There were more fifth graders in Arlington Public Schools who needed intensive reading support at the end of the last school year than at the beginning, according to county data, a troubling trend that the Virginia school district says it’s urgently working to address.
Based on student results on the assessment known as DIBELS — Dynamic Indicators of Basic Early Literacy Skills — 17.1% of fifth graders needed intensive support at the beginning of the 2022-23 school year. By the end of the year, 21.2% of fifth graders needed intensive support.
DIBELS includes a series of short “fluency measures” that can monitor progress of reading skills in kindergarten through eighth graders. Result ranges include intensive support, strategic support, core support and core^ support.
In a letter to school system leadership last month, the group Arlington Parents for Education said that while there’s an increase in the percentage of students scoring in the proficient category, the fifth grade class had an increasing number of students needing extra help. Those fifth graders, the group said, were among the last to be taught to read using balance literacy instruction in first and second grades, and were in third grade during the pandemic.
Arlington Public Schools has now started using an approach known as the Science of Reading, which emphasizes phonics in literacy instruction. That is a positive development, the group said, given improvements in literacy data for kindergarten through third grade.

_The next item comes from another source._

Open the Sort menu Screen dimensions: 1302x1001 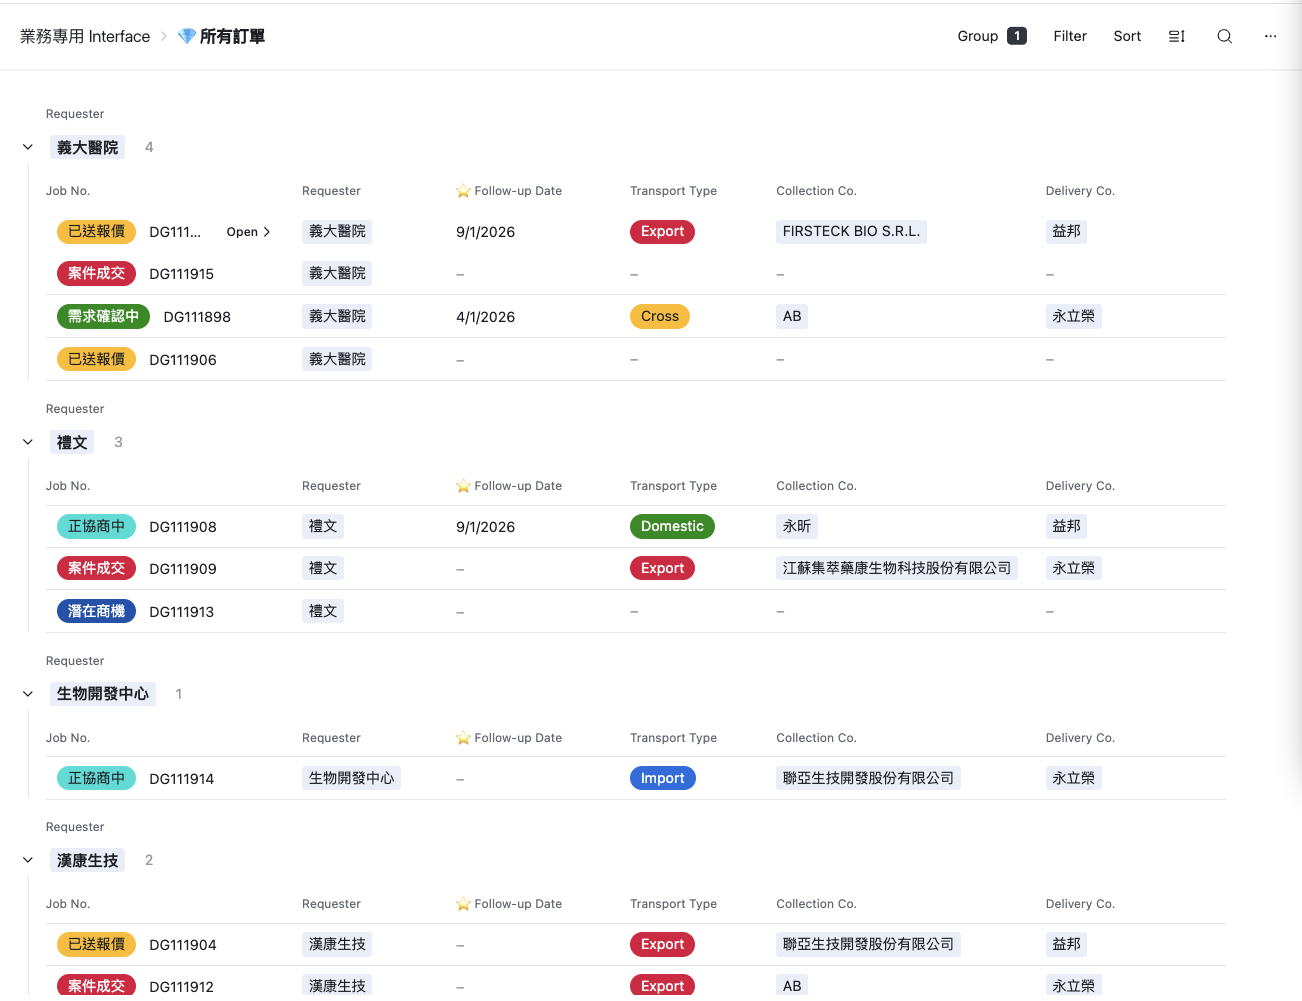click(x=1127, y=36)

But the potential consequences for students entering middle school lagging behind in reading skills are significant. By middle school, students are expected to read to learn rather than learn to read.

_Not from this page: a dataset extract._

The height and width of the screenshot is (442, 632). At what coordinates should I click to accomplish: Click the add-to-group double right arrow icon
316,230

“They started rolling out the Science of Reading in first, second, third grade, and later then in fourth and fifth grade,” said Reg Goeke with APE. “Part of the problem is just that there’s a cohort of students who didn’t get it.”

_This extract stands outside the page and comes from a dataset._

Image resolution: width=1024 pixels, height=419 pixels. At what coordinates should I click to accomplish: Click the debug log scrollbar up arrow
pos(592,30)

In response to the group’s concerns, the school system said some students are “experiencing the afterburn of the balanced literacy practices that were in operation in APS for many years prior to the marked shift to structured literacy.”
It also said it’s training teachers and administrators in the Science of Reading and using a new reading screener and diagnostic tests for middle and high school kids.
“As we know from the simple view of reading, students need to be strong in both word recognition and language comprehension to achieve proficiency in reading comprehension,” the school system wrote.
For some of the county’s most vulnerable students, the stakes are high.
Parent Reade Bush said his son is autistic and about to start middle school. The county has a middle school that offers support for autistic students, but his son doesn’t qualify to attend the school, because he’s behind in reading.
“He is struggling with phonics, and is still needing to learn the basics of decoding, which is breaking down words into their phonics,” Bush said. ” … These fifth graders are now passing off to middle school and sixth grade, and in sixth grade, you’re expected to be able to read independently. These kids are not able to read independently at the sixth grade level.”
Bush also said there are issues with the way the county approaches reading instruction. For one, he said, his son was in a reading group with five other students, and some of the students within the reading group may have different struggles.
Bush also said he has requested compensatory services for his son but has been denied.
In its letter to APE, the school system said parents who think their child with an individualized education plan should be receiving compensatory services should contact their school principal and ask for an IEP meeting.